- Born: 陶明鶯 11 November New Zealand
- Other names: Lady Allom Raven Hanson (former)
- Citizenship: New Zealander, British
- Occupation(s): Top model Television host Actress Radio producer & DJ Fashion designer
- Spouse: Chevalier Allom
- Modeling information
- Height: 1.73 m (5 ft 8 in)
- Hair color: Dark brown
- Eye color: Brown
- Website: www.raventao.com

= Raven Tao =

New Zealand-born Hong Kong model and entrepreneur

Raven Tao, (titled Lady Allom) is a Eurasian model, media personality and entrepreneur based in Hong Kong.

==Career==

Tao modelled prolifically across Asia in her teens, a cover girl of Harpers Bazaar and other publications.

She starred as the face of international advertising campaigns for Sprite, Escada Laurel, Biore, Sunsilk, Samsung, Ferrero Rocher, Kodak, Honda, Chow Sang Sang, Citroën, Apex Beauty, Haier, Qui Mei, Claire TV, MW-Giorgio Fedon and numerous other global brands.

Tao starred in multiple international campaigns for Vidal Sassoon and Olay, and a semi-global campaign for Olay Total Effects.
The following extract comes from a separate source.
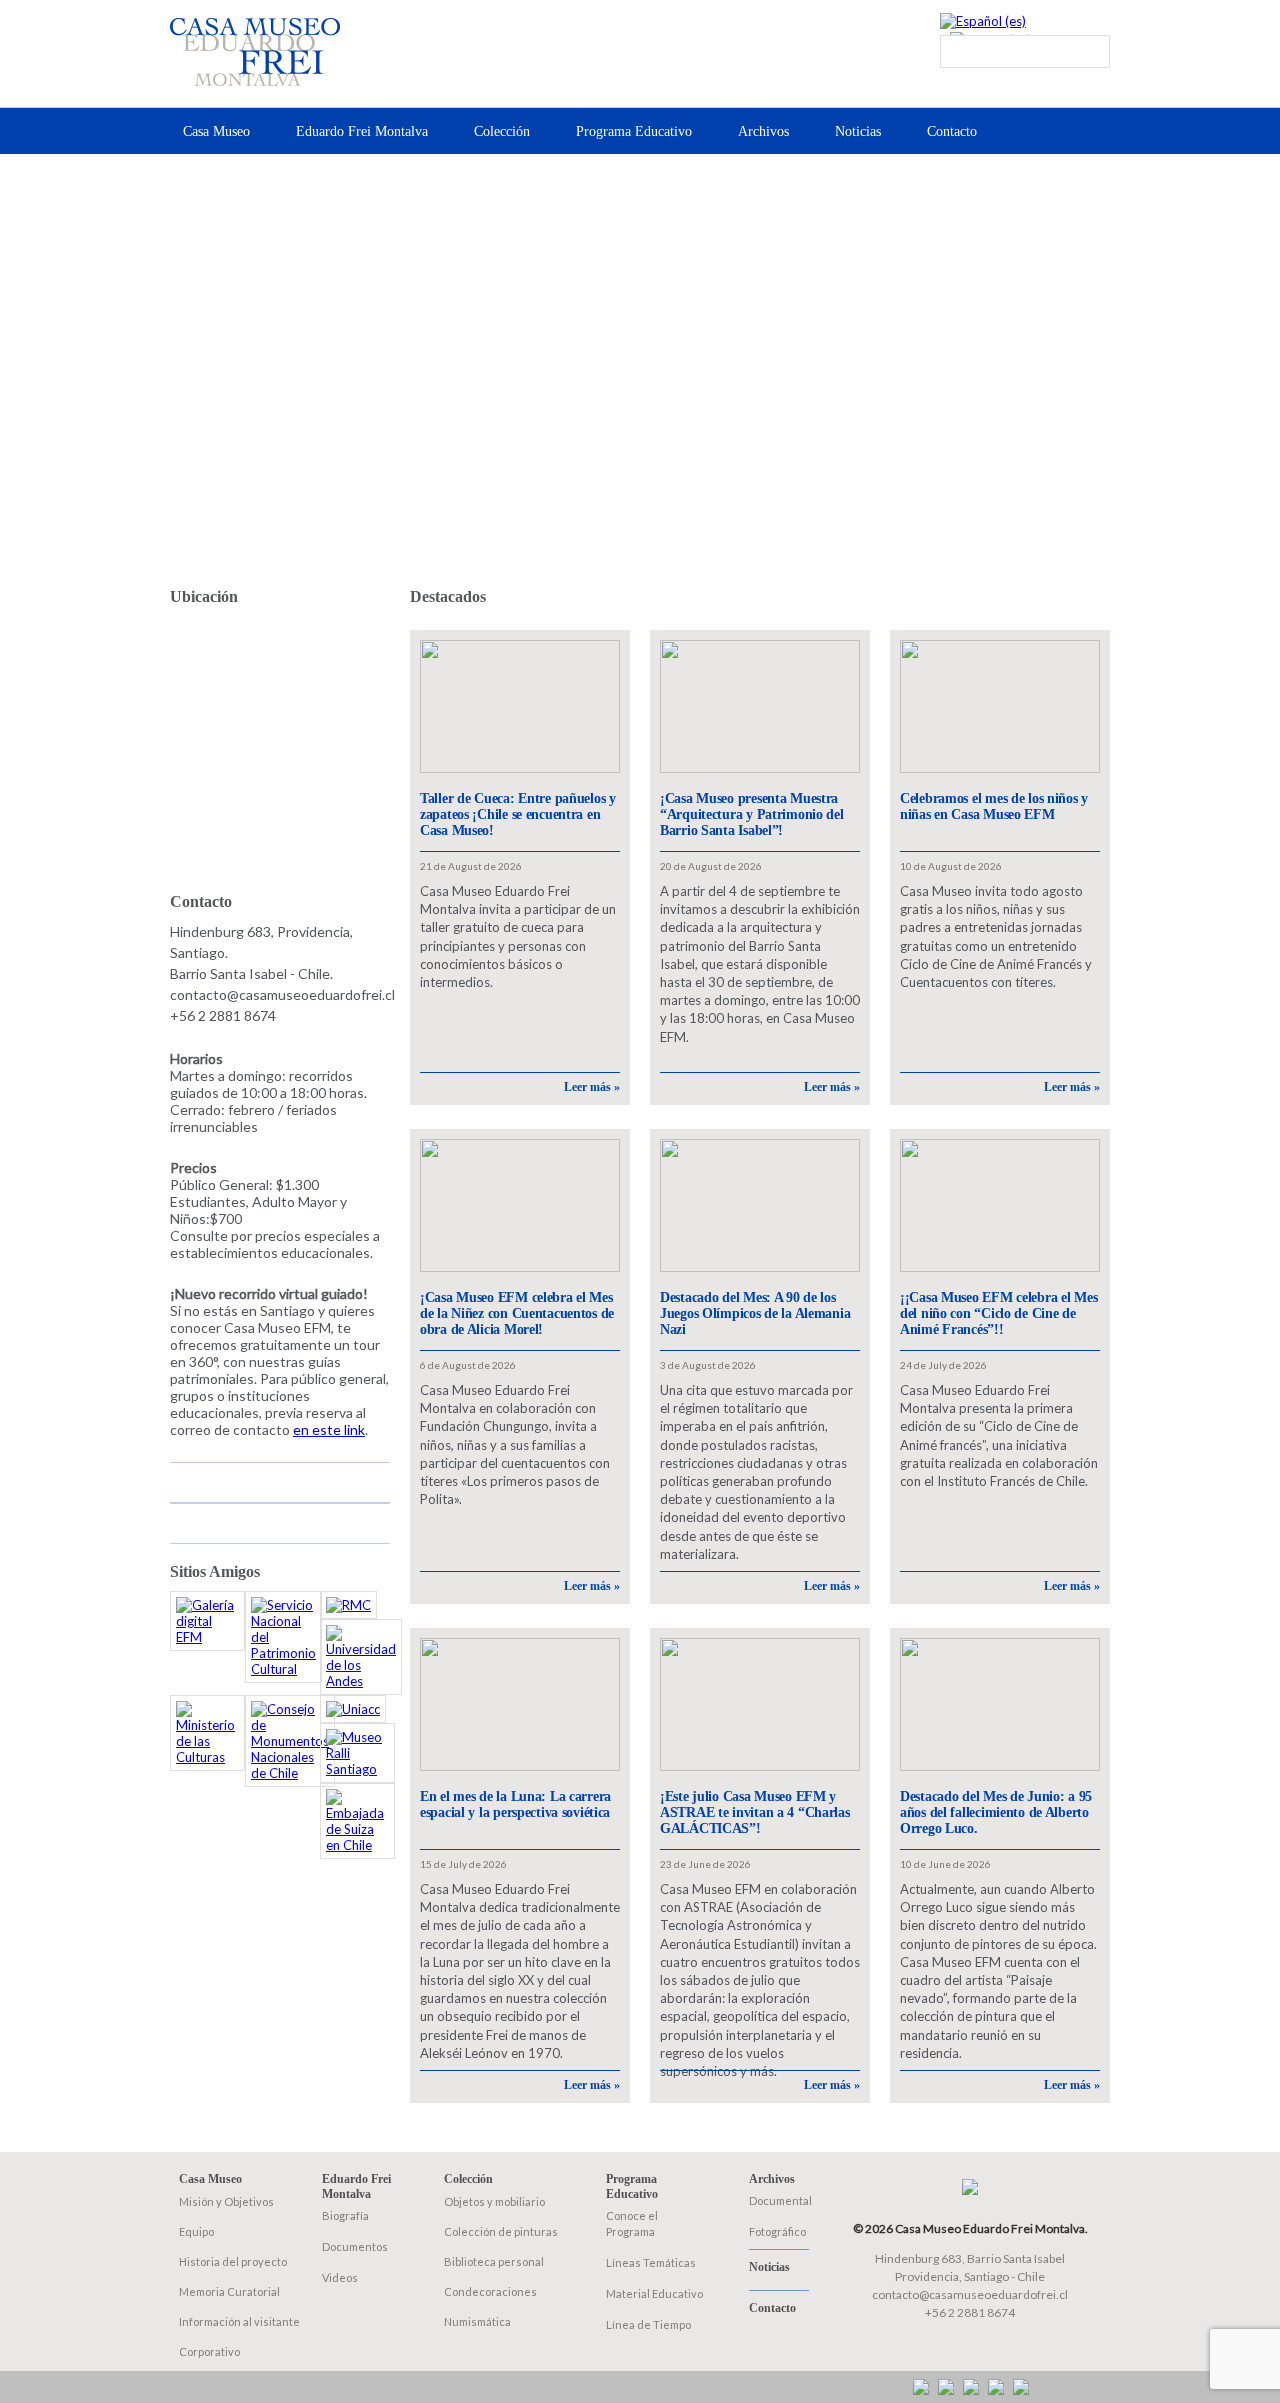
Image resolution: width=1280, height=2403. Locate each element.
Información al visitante (239, 2321)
Tao's media presenter roles include TV, onstage, radio and celebrity interviews.

She hosted Rockit Hong Kong Music Festival 2004–2006, was radio DJ & producer for MediaCorp Singapore's Top 40 radio station 987fm in 2007, and presented on AXN and HBO Singapore.

Tao hosted on Fox Movies Premium and Channel V International's SPLASH Vol. 7, 8 and 9. She emceed the W Hong Kong 5th Anniversary global broadcast event in 2013, the 2014 Star World series Tokyo Luxe and was an ambassador for luxury realtors Engel & Voelkers HK in The Apartment 2013.
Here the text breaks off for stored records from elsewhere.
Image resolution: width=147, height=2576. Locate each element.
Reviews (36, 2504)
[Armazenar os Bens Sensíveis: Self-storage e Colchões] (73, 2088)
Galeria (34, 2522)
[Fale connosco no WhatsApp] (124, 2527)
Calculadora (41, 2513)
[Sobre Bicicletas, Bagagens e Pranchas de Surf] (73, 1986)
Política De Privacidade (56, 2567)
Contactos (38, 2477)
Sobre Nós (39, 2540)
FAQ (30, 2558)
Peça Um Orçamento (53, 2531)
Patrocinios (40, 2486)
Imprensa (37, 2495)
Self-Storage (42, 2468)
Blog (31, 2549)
Tao has acted and cameoed in movies. She filmed with director Yick- Sum Poon on Wong Chi Wai's music video 'Building Bridges, Fixing Roads', and starred in Poon's avant-garde short film on SARS, titled STILL which aired at the Torino Film Festival.

Tao has a guest appearance in acclaimed director Ann Hui's 2010 film, All About Love. and has a leading role in the 2012 movie Reunited in Malaysia (Wiedersehen in Malaysia, as Raven Hanson), where she is dubbed in German.

In 2015 Tao founded Hong Kong's first luxury corsetry brand, Pearls & Arsenic which featured on magazine covers and in multiple seasons of Asia's Next Top Model.

== Background ==
Tao is titled Lady Allom by marriage to financier Chevalier Commandeur Zak Allom.

Her mother is ethnically Chinese-Nepalese and her father is English-Polish. She was raised in Hong Kong, Canada, New Zealand and Australia and studied law.

==Charity==

Raven Tao has worked with charitable causes including "Bullets For Beauty", which supports local artisans in war torn countries by recycling military ammunition, youth empowerment program "Project Share" and "Liberty Asia", a charity devoted to prevention of human trafficking. Tao is the poster face and an interviewee of the 2017 documentary on women in media, The Beauty Machine.